One local, two stars | Schweinsteiger came through the system, helping fund Robben
No great emphasis has been placed on broadcasting contracts at Bayern, partly because these deals have never been of such huge benefit to Bundesliga clubs as they have in the Premier League. The insolvency of KirchMedia in 2002 resulted in funds from the league’s TV deal reducing to just €20m in total, compared to Serie A’s then-€80m package and the Premier League’s €1.024bn three-year contract with Sky Sports.
That could change somewhat this summer, with a new agreement having been signed with Sky which will increase the Bundesliga’s income from €412m to €628m. But that will not allow German clubs to get ahead of themselves, with controls put in place for clubs to live within their means, and the sustainable model is one which Bayern have succeeded in using to their benefit at home and abroad.
|NO COMPARISON | Transfer spending since 2003
With hugely lucrative deals having been signed with Audi and Adidas, plus regular sell-outs of the 69,901-capacity Allianz Arena, there are fantastic opportunities for revenue which Bayern have exploited magnificently. In contrast to the 23% increase in Chelsea’s commercial revenue under Abramovich, FCB’s has gone up by 69% over the same period, with their worst return (€105.2m in 2003-04) dwarfing the Blues’ most profitable year (€83.8m in 2006-07).

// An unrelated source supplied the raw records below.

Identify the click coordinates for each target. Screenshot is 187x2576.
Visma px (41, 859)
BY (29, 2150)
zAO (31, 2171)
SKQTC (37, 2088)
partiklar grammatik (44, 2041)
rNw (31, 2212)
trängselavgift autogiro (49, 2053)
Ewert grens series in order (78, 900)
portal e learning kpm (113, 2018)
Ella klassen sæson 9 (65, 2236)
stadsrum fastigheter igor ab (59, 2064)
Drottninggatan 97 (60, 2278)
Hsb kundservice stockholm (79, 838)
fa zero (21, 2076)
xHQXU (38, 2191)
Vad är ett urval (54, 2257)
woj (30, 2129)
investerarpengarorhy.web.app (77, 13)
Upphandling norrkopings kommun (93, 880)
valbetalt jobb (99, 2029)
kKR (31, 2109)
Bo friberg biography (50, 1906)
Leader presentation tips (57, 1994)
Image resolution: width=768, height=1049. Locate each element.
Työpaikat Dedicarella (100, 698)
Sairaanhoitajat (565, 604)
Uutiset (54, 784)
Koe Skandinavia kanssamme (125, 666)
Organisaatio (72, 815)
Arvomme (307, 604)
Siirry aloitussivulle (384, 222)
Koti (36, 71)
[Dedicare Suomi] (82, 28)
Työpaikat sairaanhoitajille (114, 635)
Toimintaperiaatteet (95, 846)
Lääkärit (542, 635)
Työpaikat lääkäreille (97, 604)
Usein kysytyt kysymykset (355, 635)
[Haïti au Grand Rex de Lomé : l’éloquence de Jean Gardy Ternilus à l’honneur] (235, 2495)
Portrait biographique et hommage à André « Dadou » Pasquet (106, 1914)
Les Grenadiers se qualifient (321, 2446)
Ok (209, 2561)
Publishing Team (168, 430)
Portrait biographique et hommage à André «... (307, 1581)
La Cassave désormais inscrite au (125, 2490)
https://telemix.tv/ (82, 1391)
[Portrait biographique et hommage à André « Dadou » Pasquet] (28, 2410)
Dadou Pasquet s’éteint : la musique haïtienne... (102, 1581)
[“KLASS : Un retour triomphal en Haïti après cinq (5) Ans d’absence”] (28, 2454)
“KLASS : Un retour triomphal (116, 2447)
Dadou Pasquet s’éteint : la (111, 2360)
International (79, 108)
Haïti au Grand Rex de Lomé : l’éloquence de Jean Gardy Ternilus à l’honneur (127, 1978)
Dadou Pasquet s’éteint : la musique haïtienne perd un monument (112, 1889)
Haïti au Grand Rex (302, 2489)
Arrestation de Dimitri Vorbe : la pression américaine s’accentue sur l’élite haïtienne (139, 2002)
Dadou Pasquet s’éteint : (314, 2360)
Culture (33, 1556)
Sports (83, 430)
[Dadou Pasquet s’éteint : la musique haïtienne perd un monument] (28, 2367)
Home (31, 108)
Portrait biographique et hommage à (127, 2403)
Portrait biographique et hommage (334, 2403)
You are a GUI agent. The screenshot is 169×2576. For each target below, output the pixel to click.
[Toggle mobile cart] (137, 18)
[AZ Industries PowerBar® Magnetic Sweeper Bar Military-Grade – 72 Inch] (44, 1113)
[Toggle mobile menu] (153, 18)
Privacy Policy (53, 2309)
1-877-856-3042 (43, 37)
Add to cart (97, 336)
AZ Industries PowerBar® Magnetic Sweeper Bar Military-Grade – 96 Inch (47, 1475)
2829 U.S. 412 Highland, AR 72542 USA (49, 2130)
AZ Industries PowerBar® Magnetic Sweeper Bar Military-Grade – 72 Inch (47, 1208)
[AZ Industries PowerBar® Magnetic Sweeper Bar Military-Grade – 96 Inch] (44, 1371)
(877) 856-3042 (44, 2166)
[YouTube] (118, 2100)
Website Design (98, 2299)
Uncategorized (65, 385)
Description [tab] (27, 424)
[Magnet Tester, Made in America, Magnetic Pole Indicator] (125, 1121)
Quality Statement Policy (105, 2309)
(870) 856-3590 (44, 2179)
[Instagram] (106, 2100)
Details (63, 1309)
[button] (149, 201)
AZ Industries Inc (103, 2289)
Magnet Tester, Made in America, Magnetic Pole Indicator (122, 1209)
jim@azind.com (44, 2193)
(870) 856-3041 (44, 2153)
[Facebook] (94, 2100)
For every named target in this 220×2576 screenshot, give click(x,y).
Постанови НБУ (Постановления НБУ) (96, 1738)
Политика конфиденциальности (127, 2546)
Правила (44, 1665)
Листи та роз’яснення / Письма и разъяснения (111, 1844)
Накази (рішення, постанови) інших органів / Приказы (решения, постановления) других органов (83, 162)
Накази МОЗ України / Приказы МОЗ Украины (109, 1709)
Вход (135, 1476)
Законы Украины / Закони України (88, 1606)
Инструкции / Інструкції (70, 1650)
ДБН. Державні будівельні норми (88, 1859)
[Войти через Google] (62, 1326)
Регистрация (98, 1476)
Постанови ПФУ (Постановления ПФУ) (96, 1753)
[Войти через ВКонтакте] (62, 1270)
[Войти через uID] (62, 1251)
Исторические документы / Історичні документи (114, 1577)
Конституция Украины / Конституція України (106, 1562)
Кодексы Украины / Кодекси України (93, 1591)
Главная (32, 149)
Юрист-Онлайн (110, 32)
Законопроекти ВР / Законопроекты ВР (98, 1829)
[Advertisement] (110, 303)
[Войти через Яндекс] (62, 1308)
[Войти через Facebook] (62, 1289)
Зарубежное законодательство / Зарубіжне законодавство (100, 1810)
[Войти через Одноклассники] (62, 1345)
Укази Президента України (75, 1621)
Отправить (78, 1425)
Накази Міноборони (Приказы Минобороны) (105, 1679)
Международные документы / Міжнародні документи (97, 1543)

In real terms, it means that Bayern, who reported revenues €50.7m less than Chelsea’s in 2003-04, boasted receipts €71.6m greater than the London side last season. This has been the basis, but the attitude has been very different too.
As the above graph shows, Chelsea have regularly outspent Bayern in a bid to chase the dream of Champions League glory, yet Die Roten’s sound management, with their emphasis on local products and players such as Toni Kroos and David Alaba – who were both signed for pennies as teenagers, has meant that they have been able to bring in star names such as Franck Ribery, Arjen Robben and Mario Gomez without breaking the bank. By comparison, the Blues continue to splash out on the market, with Fernando Torres and David Luiz among recent costly signings after a previous spell of relative caution saw them fall behind the pack in the Premier League.Bayern’s wage bill also remains under 50% of their business volume, while the likes of Inter and AC Milan pay up to 85% in salaries. This means that the Bavarians are succeeding in a climate which still has a window open to those organisations working at a significant loss. It also means they are great examples that Uefa could hold up as a beacon to the rest.
One can only predict that Bayern will simply get stronger during a period in which the game’s other giants will need to adapt to the new era. And it's Chelsea who are trailing behind in the battle to make clubs responsible financial entities. Throw in the potential for great losses next term, and 90 minutes of Champions League football have never been more crucial.